Falling demand from most developed nations in the wake of the global downturn has hit economic growth in Asia. But observers said domestic factors are also contributing to the slowdown.
Robert Prior-Wandesforde, senior Asian economist, HSBC, said: “The other factor is domestic demand, in particular consumer spending and investment. Actually, the domestic demand in Singapore and rest of Asia slowed before exports. Over here, initially at least, it was due to the huge commodity price shock that we had a few months ago.”
HSBC said it sees little upside in the near future, but it is taking comfort in the massively synchronised and powerful fiscal and monetary policies Asian economies are adopting, and also in falling commodity prices which are seeing the largest declines in 50 years.
Of all Asian countries, Singapore’s open, export-dependent economy is expected to fare the worst.
But it is also expected to bounce back the fastest and strongest.
“After a fall of nearly 3 per cent on average this year, I think that GDP could rise more than 5 per cent in 2010. That’s the kind of recoveries Singapore often gets.
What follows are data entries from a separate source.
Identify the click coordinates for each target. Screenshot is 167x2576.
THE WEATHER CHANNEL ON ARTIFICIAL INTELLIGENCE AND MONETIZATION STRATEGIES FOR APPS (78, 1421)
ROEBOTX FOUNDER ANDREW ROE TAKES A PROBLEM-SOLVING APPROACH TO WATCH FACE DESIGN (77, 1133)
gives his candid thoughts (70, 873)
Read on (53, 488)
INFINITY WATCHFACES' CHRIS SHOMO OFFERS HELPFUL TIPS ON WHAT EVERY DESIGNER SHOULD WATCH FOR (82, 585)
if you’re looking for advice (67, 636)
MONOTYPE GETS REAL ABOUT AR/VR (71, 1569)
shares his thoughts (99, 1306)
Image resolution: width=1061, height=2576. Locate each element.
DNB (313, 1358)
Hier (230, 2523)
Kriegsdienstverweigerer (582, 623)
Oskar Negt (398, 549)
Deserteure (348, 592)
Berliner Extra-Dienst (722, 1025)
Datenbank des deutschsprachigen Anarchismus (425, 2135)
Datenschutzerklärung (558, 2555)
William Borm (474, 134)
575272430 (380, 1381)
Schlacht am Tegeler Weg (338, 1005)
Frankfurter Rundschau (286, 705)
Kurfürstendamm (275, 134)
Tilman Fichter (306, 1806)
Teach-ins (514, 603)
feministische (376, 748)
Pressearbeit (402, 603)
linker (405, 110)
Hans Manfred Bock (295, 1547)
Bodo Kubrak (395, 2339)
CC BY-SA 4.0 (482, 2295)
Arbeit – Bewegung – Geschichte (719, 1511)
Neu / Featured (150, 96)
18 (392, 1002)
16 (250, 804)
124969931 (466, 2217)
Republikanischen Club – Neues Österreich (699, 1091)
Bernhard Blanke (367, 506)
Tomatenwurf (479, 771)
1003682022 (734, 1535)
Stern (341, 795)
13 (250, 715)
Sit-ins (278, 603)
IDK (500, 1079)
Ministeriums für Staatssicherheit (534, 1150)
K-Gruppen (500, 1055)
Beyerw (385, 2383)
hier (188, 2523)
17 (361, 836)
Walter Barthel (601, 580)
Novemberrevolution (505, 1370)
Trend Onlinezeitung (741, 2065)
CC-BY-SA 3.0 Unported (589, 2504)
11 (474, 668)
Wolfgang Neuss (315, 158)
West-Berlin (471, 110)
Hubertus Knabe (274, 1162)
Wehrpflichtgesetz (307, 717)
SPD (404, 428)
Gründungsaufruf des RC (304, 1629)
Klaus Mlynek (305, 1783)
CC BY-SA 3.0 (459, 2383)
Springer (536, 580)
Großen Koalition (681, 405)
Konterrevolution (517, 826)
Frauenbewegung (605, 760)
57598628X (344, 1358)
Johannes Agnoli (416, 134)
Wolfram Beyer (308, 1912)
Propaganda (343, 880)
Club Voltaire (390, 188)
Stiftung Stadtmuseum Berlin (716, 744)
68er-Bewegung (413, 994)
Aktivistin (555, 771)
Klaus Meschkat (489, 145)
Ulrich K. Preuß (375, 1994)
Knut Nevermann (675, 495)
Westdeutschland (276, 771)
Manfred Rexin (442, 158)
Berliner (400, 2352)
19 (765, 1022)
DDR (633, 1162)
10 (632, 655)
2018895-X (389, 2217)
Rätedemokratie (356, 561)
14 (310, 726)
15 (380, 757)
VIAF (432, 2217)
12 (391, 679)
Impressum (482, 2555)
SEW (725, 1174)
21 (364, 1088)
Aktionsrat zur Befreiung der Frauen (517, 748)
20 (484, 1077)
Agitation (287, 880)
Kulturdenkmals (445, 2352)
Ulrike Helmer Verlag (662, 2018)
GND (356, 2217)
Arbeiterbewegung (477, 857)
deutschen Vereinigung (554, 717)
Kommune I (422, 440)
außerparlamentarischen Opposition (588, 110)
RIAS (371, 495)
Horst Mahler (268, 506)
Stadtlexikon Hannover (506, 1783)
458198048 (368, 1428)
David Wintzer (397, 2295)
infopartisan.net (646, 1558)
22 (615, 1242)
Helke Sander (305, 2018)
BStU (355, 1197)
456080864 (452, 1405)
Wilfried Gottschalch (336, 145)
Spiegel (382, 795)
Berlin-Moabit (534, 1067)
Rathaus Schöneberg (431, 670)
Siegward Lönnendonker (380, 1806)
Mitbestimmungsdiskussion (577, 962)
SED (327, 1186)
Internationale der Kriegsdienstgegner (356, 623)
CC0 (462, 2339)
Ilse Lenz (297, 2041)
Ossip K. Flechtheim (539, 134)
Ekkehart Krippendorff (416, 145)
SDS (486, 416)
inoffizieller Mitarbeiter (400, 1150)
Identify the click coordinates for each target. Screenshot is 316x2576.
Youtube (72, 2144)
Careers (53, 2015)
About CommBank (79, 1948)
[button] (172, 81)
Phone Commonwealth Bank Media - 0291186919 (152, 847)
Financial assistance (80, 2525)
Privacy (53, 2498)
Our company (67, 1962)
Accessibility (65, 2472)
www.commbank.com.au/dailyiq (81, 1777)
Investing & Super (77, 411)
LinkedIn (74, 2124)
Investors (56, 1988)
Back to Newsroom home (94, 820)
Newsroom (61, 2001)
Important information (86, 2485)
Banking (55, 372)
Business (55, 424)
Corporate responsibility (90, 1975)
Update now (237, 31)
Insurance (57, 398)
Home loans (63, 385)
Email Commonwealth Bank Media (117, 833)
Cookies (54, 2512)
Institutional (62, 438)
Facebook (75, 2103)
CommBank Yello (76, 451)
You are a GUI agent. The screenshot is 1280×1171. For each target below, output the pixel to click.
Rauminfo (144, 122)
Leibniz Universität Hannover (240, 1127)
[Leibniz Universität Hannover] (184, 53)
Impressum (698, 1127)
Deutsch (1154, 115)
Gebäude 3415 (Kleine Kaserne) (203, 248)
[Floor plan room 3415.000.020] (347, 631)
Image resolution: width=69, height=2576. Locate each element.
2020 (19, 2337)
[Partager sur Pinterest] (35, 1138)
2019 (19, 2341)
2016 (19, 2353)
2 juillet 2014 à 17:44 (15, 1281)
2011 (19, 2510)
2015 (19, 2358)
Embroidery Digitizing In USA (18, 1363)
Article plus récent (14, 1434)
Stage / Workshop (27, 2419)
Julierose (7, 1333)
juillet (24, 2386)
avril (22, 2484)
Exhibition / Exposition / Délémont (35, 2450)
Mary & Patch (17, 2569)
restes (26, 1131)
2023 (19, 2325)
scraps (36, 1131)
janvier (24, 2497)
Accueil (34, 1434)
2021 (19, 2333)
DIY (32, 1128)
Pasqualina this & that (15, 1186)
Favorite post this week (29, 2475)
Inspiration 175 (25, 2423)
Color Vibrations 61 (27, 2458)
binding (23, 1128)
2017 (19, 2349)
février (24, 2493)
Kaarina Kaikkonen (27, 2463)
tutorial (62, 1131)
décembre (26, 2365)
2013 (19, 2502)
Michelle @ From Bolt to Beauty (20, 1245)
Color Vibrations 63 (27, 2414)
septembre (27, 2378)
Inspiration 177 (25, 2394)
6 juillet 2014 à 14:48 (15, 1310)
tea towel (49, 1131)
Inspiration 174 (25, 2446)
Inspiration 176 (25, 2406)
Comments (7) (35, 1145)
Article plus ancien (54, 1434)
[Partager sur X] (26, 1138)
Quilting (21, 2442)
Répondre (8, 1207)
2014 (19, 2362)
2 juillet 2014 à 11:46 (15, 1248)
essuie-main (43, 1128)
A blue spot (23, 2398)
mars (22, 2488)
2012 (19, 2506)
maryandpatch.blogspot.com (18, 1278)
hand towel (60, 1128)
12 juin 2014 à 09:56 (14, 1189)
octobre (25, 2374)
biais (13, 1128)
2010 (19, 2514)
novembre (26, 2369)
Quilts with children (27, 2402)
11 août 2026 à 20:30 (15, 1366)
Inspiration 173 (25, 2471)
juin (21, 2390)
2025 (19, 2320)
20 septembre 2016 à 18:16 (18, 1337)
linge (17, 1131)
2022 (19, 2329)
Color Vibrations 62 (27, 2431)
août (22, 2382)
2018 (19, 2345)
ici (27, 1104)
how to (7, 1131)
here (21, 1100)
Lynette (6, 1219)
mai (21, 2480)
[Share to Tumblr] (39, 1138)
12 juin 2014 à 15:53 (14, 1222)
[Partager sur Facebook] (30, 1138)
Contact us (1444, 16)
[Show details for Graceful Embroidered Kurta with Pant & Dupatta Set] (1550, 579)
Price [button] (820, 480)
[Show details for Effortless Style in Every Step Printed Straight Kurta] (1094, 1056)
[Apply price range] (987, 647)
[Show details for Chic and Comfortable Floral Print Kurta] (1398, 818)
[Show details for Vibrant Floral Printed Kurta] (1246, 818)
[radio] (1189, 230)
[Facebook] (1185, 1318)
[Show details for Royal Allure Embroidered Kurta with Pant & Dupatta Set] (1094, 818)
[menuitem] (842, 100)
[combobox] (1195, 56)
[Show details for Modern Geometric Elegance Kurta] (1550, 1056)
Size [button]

Sharp downturns followed by sharp upturns,” said Mr Prior-Wandesforde.
Speaking at a media conference on the bank’s outlook for Asia on Tuesday, he said he expects Singapore’s economy to bottom out in the first quarter, with a GDP contraction of 7 per cent on-year - the largest since the mid-1970s.
Overall, he expects Singapore to round up the year with a 2.8 per cent contraction.